→ SEITENAUSZUG:
◇ ◇ ◇ ◇
Chapuis aber steht dem Denken des französischen Dichters und Dramatikers nahe, der 1914 im begonnenen Weltkrieg starb. Der Sozialist Péguy war es, der in seinem poetischen Gedicht den Christengott zu neuen Einsichten verleiten wollte. Er lässt diesen über Glaube und Liebe spekulieren, um dann den Christengott irritiert innehalten zu lassen: „Was mich wundert, sagt Gott, das ist die Hoffnung. Da komm ich nicht mit. Diese kleine Hoffnung, die nach gar nichts aussieht. (…) Die kleine Hoffnung schreitet einher zwischen ihren zwei großen Schwestern, und man beachtet nicht einmal, dass sie da ist.“

In seinem literarischen Werk „Das Tor zum Geheimnis der Hoffnung“, das erst 1929 posthum erschien, lässt Péguy den Christengott erkennen: „Die Hoffnung sieht, was noch nicht ist, und was sein wird. Sie liebt, was nicht ist, und was sein wird.“ Charles Pierre Péguy, der Zola-Anhänger, starb vor einhundert Jahren in den ersten Wochen des Ersten Weltkrieges am 5. September 1914. Er hat Blochs Philosophie über das „Noch-Nicht“ nicht lesen können.

Vollzahl der Zeiten

(Foto: Welf Schröter)

Lange vor der Herrschaft der Inkas in Lateinamerika entfaltete sich im Gebiet des heutigen Peru die indianische Hochkultur der Chachapoya. Ihr Totenkult zeichnete sich dadurch aus, dass sie den Schädel ihrer verstorbenen Angehörigen im eigenen komplex in Felswände erbauten steinernen Wohnhaus begruben. Sie waren davon überzeugt, dass die Toten somit weiterhin unter den Lebenden verblieben. Vergangene Zeit sollte gleichzeitig sein und gegenwärtig bleiben.
◇ ◇ ◇ ◇
→ DIE AUFGABEN:
1) Welche Personen werden im Seitenauszug mit Namen genannt? Nenne alle.
2) Gib aus dem Seitenauszug die Stelle wörtlich wieder, die mit „In seinem literarischen“ beginnt und bis einschließlich „(Foto: Welf Schröter)“ reicht.
◇ ◇ ◇ ◇
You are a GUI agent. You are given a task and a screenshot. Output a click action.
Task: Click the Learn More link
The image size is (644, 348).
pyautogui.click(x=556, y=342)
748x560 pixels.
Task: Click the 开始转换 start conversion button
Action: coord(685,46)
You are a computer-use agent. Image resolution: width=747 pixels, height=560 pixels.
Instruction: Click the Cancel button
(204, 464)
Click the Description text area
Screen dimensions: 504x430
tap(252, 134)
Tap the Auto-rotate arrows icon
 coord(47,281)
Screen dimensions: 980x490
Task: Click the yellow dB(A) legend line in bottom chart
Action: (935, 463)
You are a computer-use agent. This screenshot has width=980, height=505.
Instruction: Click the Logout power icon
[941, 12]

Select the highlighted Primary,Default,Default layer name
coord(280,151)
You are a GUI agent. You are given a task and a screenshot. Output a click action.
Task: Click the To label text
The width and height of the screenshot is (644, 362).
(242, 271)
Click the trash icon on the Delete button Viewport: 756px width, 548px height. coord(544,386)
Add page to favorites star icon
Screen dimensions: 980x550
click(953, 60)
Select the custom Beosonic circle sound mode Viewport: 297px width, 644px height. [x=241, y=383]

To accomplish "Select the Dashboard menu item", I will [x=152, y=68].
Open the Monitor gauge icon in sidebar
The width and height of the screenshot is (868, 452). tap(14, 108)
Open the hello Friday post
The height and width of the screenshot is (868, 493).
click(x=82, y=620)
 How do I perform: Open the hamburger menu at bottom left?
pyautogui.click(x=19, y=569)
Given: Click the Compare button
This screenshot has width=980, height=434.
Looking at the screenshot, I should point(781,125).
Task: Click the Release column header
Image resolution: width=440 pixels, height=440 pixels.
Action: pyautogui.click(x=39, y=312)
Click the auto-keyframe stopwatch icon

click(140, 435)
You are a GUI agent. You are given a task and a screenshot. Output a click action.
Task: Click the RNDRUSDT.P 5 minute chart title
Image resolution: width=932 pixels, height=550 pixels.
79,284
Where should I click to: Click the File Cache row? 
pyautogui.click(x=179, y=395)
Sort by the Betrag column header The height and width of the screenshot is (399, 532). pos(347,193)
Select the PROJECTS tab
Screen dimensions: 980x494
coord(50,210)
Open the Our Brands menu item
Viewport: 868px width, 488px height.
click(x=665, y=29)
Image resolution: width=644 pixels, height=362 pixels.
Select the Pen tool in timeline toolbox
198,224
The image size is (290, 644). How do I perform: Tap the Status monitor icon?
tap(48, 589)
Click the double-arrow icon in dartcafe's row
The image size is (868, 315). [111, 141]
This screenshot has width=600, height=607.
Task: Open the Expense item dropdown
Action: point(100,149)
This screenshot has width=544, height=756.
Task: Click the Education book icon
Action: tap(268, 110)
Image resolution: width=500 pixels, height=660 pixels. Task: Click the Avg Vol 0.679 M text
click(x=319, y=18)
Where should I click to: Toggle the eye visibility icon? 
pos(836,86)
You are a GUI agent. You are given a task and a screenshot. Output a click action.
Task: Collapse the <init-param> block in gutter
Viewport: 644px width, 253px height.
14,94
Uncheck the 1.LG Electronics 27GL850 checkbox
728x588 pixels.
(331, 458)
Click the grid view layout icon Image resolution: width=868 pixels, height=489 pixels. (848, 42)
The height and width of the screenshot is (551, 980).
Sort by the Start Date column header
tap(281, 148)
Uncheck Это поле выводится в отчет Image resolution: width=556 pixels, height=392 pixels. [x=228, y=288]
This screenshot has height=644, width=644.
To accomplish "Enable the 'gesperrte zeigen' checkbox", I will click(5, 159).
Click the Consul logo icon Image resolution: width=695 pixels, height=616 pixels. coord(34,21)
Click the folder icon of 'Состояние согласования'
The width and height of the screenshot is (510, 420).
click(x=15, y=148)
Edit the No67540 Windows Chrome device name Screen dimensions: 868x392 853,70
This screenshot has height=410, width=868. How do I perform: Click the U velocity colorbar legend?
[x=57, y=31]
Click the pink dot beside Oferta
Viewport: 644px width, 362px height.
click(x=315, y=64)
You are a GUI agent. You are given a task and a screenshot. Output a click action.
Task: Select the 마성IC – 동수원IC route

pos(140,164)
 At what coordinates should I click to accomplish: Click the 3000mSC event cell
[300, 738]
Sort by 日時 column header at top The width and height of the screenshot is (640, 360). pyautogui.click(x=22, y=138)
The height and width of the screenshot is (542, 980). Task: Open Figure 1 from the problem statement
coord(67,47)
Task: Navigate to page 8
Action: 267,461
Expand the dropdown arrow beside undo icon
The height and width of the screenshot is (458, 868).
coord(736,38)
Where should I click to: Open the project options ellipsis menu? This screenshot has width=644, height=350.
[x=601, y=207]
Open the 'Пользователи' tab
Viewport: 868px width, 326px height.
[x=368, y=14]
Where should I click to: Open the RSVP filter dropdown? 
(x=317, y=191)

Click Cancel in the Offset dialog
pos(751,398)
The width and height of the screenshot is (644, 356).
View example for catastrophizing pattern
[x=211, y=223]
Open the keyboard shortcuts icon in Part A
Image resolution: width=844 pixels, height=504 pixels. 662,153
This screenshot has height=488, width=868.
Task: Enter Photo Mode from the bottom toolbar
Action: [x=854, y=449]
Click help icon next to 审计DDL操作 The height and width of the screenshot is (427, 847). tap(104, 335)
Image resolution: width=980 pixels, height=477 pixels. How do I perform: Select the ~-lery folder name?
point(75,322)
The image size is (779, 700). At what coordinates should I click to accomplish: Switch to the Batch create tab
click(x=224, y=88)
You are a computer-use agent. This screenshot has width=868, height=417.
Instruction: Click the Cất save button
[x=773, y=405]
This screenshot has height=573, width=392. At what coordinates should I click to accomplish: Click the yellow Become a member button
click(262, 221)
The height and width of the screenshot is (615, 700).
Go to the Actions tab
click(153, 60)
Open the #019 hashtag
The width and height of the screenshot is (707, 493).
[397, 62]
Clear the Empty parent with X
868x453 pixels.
◇ ◇ ◇ ◇
→ VOLLSTÄNDIGE ANTWORTEN:
1) Chapuis, Charles Pierre Péguy, Zola, Bloch, Welf Schröter

2)
In seinem literarischen Werk „Das Tor zum Geheimnis der Hoffnung“, das erst 1929 posthum erschien, lässt Péguy den Christengott erkennen: „Die Hoffnung sieht, was noch nicht ist, und was sein wird. Sie liebt, was nicht ist, und was sein wird.“ Charles Pierre Péguy, der Zola-Anhänger, starb vor einhundert Jahren in den ersten Wochen des Ersten Weltkrieges am 5. September 1914. Er hat Blochs Philosophie über das „Noch-Nicht“ nicht lesen können.

Vollzahl der Zeiten

(Foto: Welf Schröter)